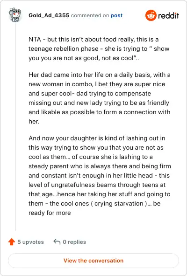The width and height of the screenshot is (187, 276).
Task: Follow the blue "post" link
Action: [116, 15]
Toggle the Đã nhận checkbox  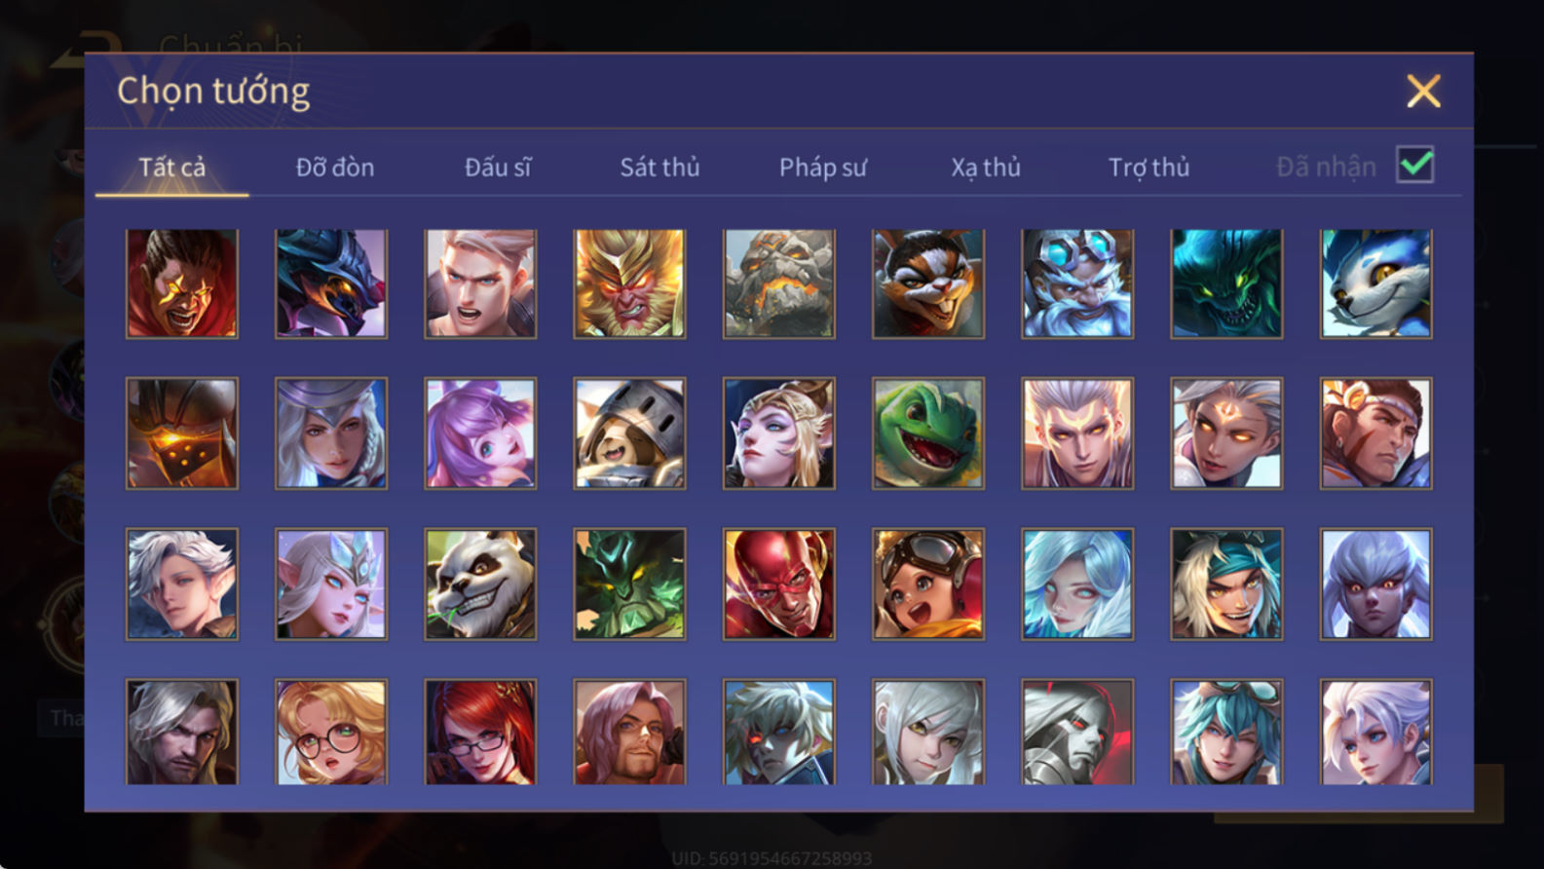click(x=1414, y=165)
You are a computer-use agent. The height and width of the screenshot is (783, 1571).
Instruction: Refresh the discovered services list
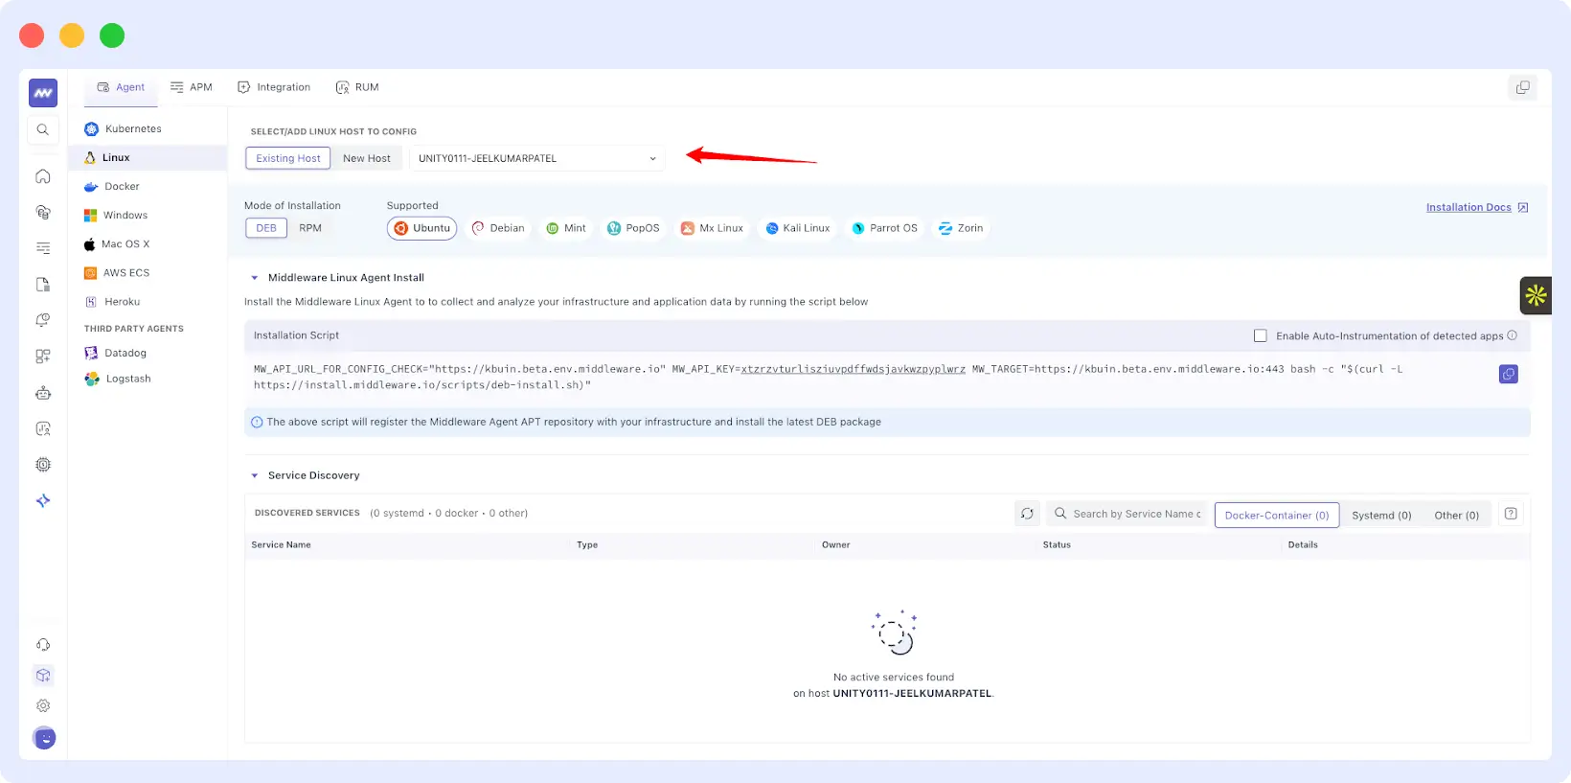1027,515
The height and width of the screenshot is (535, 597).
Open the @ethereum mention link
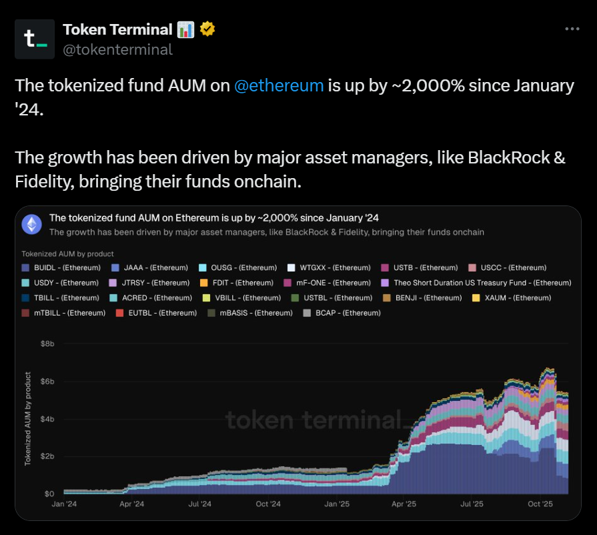point(279,86)
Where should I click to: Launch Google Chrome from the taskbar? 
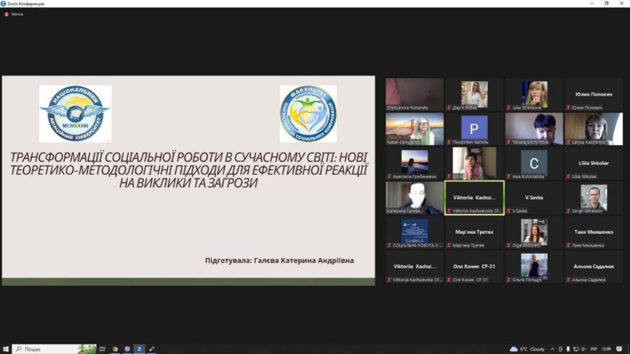tap(115, 348)
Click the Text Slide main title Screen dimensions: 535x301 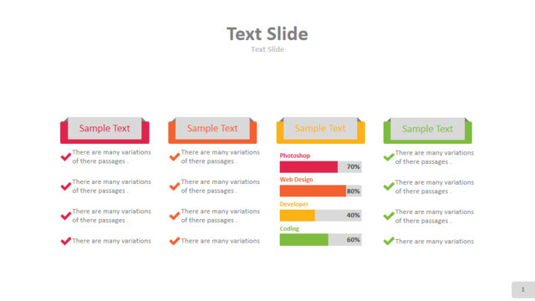coord(268,33)
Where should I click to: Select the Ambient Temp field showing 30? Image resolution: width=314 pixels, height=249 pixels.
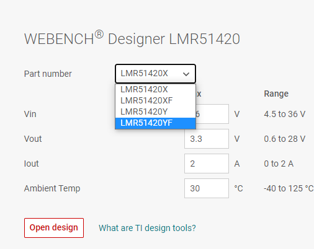(207, 188)
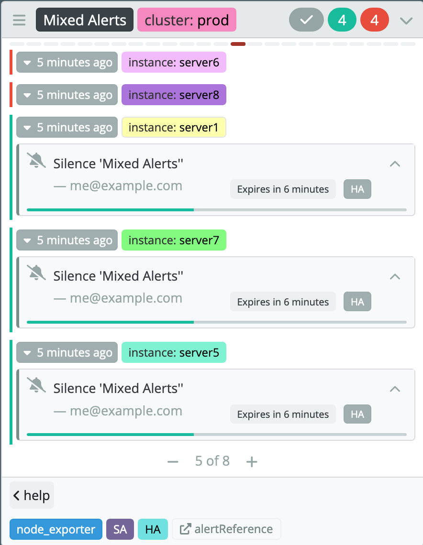
Task: Click the node_exporter label badge
Action: point(56,529)
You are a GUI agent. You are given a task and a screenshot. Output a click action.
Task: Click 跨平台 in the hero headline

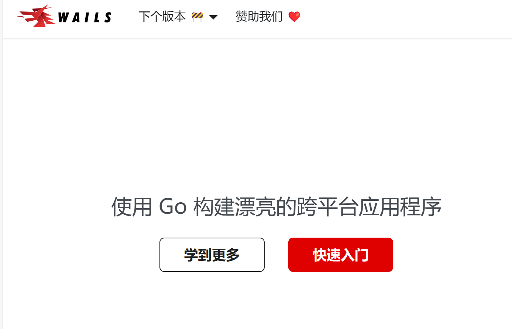click(x=327, y=206)
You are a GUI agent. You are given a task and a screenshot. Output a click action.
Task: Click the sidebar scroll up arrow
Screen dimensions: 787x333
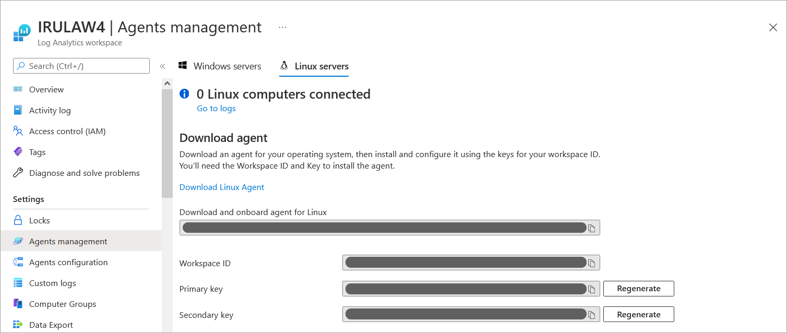[167, 84]
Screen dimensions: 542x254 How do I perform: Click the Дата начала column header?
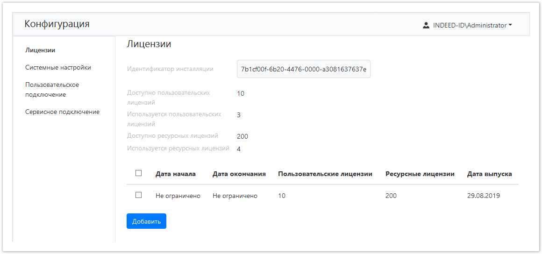point(175,174)
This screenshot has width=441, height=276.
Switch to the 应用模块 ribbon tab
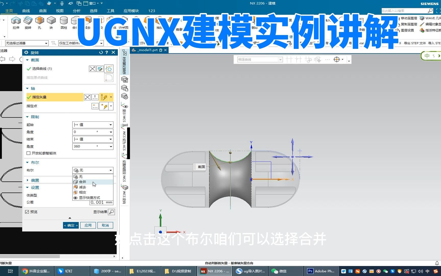point(131,11)
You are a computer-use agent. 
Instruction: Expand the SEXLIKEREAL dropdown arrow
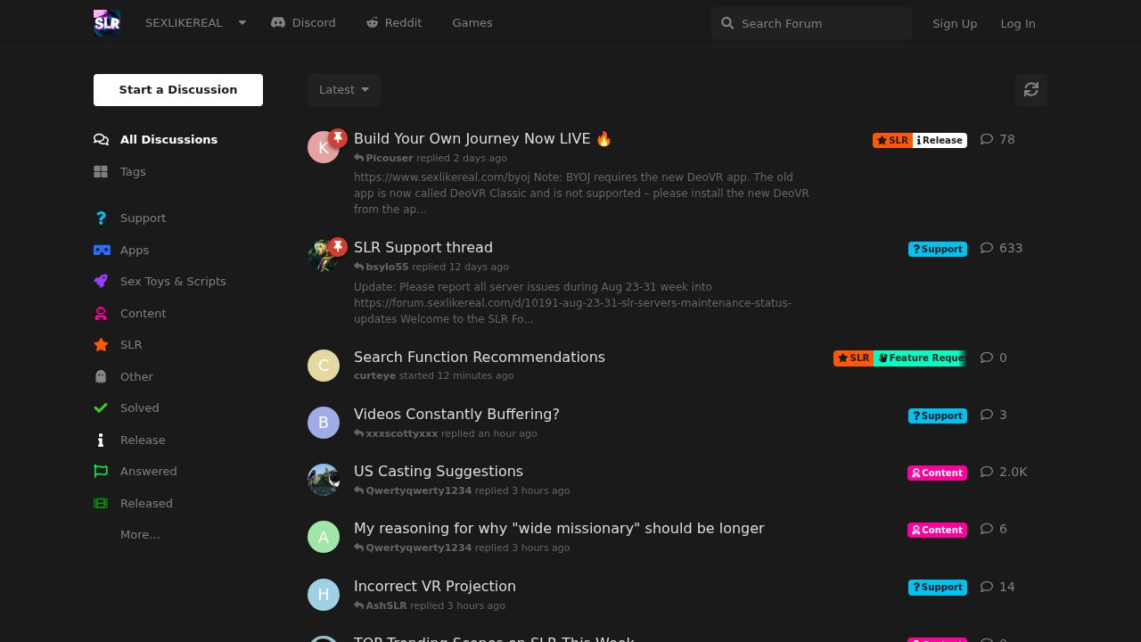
══════════
DIRECTIVE:
Please rescale the records starting at the line that contains "This screenshot has width=441, height=276." and ending at the end of the records, including both ends. Give those lines again with the requests unchanged, multiply every coordinate in the answers by 2.5, round each result to a whole number with halves rounded up, and leave the pictures out.

FULL ANSWER:
This screenshot has width=441, height=276.
Switch to the 应用模块 ribbon tab
point(328,28)
You are a computer-use agent. 
Instruction: Expand the SEXLIKEREAL dropdown arrow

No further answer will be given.